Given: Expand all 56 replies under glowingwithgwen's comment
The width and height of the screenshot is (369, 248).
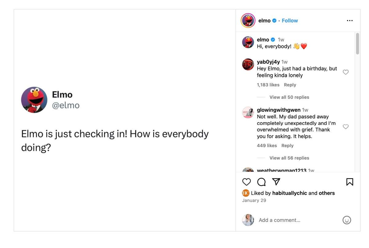Looking at the screenshot, I should coord(289,158).
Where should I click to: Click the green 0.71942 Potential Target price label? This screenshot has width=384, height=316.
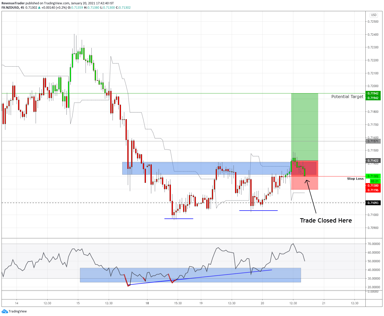(x=373, y=93)
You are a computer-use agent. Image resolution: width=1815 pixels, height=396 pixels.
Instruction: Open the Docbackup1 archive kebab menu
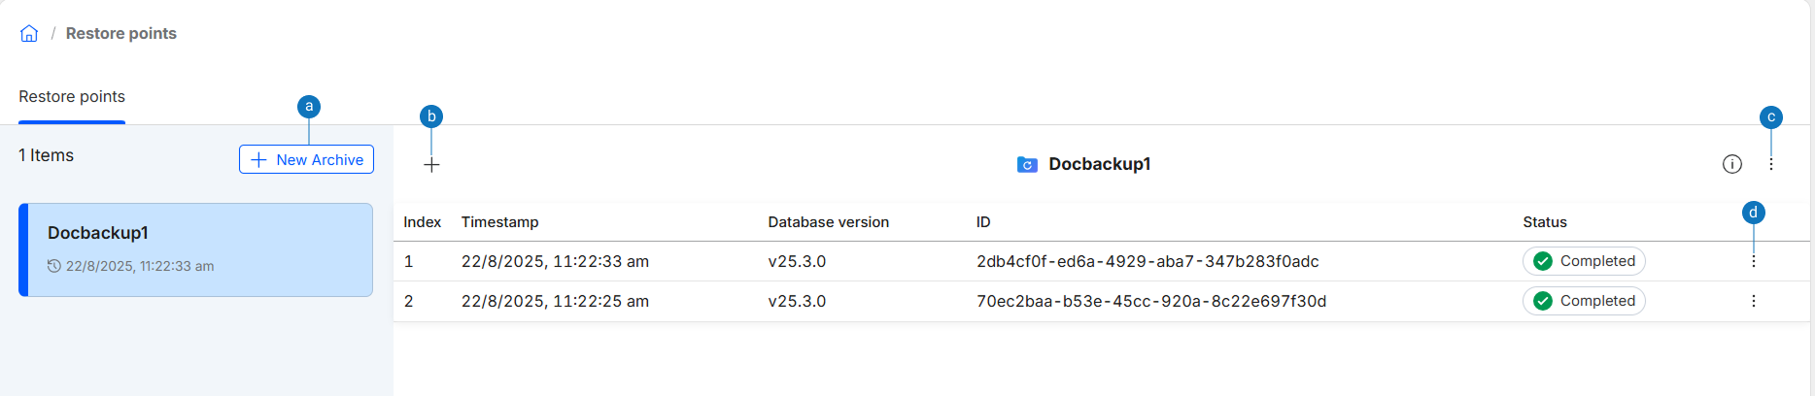pyautogui.click(x=1771, y=164)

****

Format every line of the material above as a JSON list of strings, one string per line, omitting blank lines and the pictures.

[
  "Given: Expand all 56 replies under glowingwithgwen's comment",
  "The width and height of the screenshot is (369, 248).",
  "Looking at the screenshot, I should coord(289,158).",
  "Where should I click to: Click the green 0.71942 Potential Target price label? This screenshot has width=384, height=316.",
  "(x=373, y=93)",
  "You are a computer-use agent. Image resolution: width=1815 pixels, height=396 pixels.",
  "Instruction: Open the Docbackup1 archive kebab menu",
  "pyautogui.click(x=1771, y=164)"
]